1. Artfully Modern – Interiors by Richard Mishaan
nterior designer Richard Mishaan believes that all furniture and decorative accessories with good form can be combined successfully regardless of style, period, or price. He creates lively, bold, glamorous spaces and every room is treated to at least one small luxury: bespoke embroidery on a wall covering, a shimmery midcentury Murano-glass chandelier, or a screen covered in wallpaper patterned like malachite. This volume covers Mishaan’s best work since 2009 and includes a dozen spaces of every scale, from gemlike city apartments to Hamptons estates and the presidential suite at the St. Regis Hotel.
2. Retail Architecture S-XXL by Jons Messedat
The newest book by Jons Messedat, well-known German architect and industrial designer, provides an overview of current developments in different dimensions of international retail architecture – from innovative supermarkets to new concepts in the trading sector from an urbanistic point of view. Expert contributions and interviews provide background knowledge about conception, planning, execution and operation. This book is a practical guide with examples for investors, municipalities and project developers as well as architects, interior designers or suppliers in the store planning sector.
3. Charlotte Perriand: Complete Works. Volume 2: 1940-1955 by Jacques Barsac
Charlotte Perriand is among the foremost figures in twentieth-century interior design. Together with her contemporaries and collaborators Pierre Jeanneret and Le Corbusier, she created many pieces of furniture we now consider classics, including the instantly recognisable LC4 chaise. Her pioneering work with metal was particularly instrumental in paving the way for the machine-age aesthetic popular throughout the 1920s and 1930s. The second volume in a planned three-part series, this lavish book covers the years between 1940 and 1955.
4. Blueprint for Tomorrow by Prakash Nair
Prakash Nair, one of the leading school designers, explores the hidden messages that school facilities and classrooms convey and advocates for the “alignment” of the design of places in which we teach and learn with twenty-first-century learning goals. Blueprint for Tomorrow provides simple, affordable and versatile ideas for adapting or redesigning school spaces to support student-centred learning. In particular, the author focuses on ways to use current spending to modify existing spaces and explains which kinds of adaptations offer the biggest return in terms of student learning. The book is organized by area—from classrooms to cafeterias—and is richly illustrated throughout, including “before and after” features, “smart idea” sidebars, and “do now” suggestions for practical first steps.

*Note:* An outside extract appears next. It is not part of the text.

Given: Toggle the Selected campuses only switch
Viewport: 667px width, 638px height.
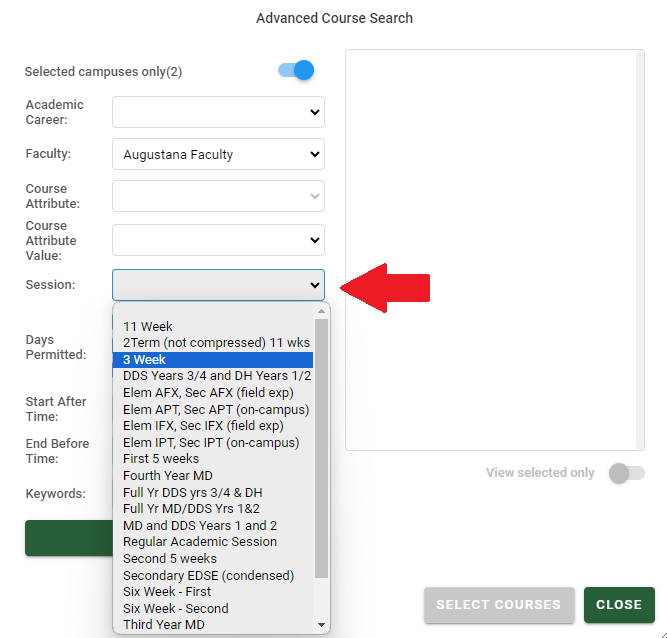Looking at the screenshot, I should (296, 70).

5. Public Interest Design Practice Guidebook; Edited by Lisa M. Abendroth and Bryan Bell
The first professional standard for public interest design, the Public Interest Design Practice Guidebook provides clear professional standards of practice, following SEED (Social Economic Environmental Design) methodology. With an ‘Issues Index’ focused on 90 critical social, economic, and environmental issues (illustrated with 30 case study projects representing 18 countries and four continents) readers learn that every human issue is a design issue. Contributions from Thomas Fisher, Heather Fleming and David Kaisel, Michael Cohen, Michael P. Murphy Jr., Alan Ricks and Annie Moultan, and over twenty others cover topics such as professional responsibility, public interest design business development, design evaluation, and capacity building through scaling, along with many more. In addition, this comprehensive manual contains a methods guide, locator atlas, and an annotated reading list.